GOAL OF THE EXERCISE:
Print, exactly as they stand, the lines below from the one that has "Viewport: 255px width, 142px height." to the one that has "The height and", inclusive, leaving out the pictures.

RECORDS FOR THIS EXERCISE:
#####

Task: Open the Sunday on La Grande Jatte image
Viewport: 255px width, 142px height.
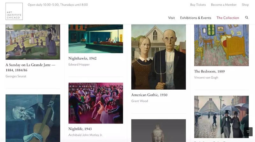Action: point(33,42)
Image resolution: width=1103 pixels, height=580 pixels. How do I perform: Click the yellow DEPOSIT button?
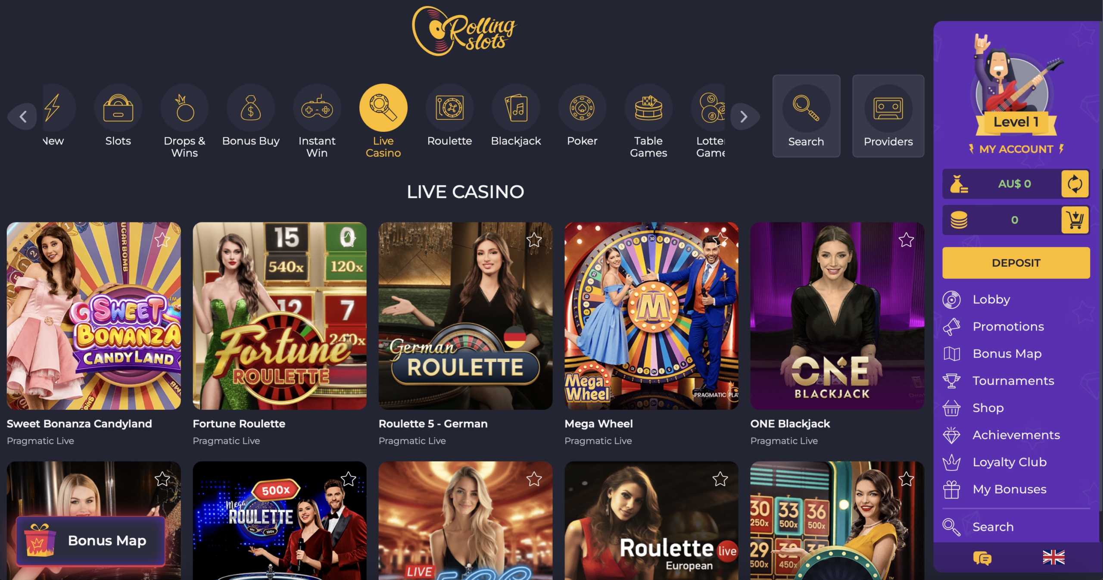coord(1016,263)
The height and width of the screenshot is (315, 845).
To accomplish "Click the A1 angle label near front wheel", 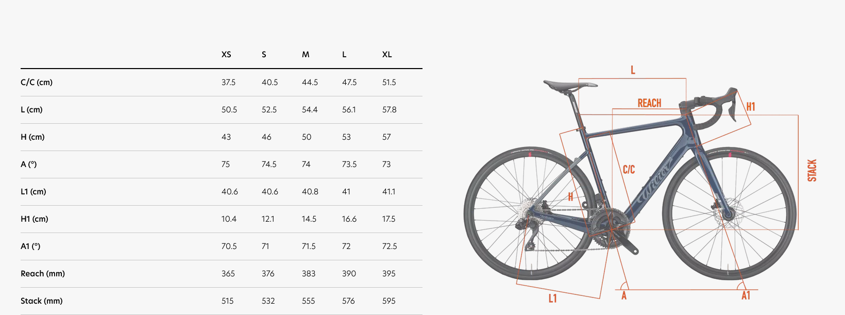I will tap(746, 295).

#####

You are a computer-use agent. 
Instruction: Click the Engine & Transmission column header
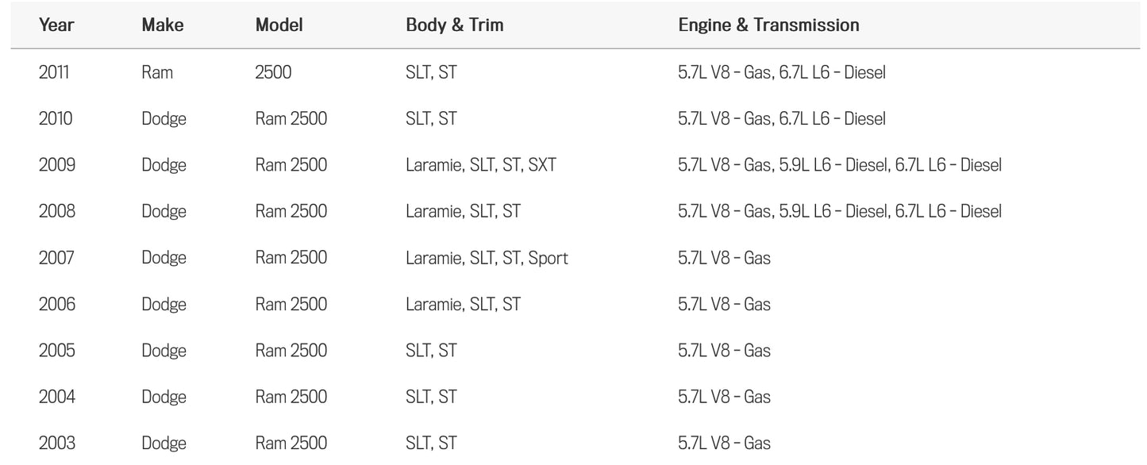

#####

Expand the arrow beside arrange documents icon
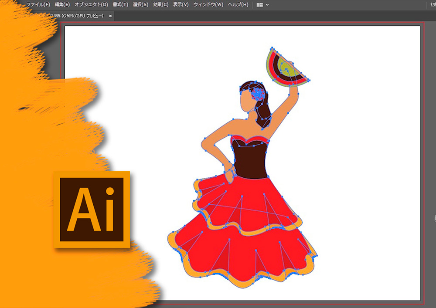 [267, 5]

#####

EXPECTED OUTPUT:
Viewport: 255px width, 142px height.
Action: point(33,42)
Image resolution: width=1103 pixels, height=580 pixels. How do I perform: Click the yellow DEPOSIT button?
coord(1016,263)
The height and width of the screenshot is (315, 845).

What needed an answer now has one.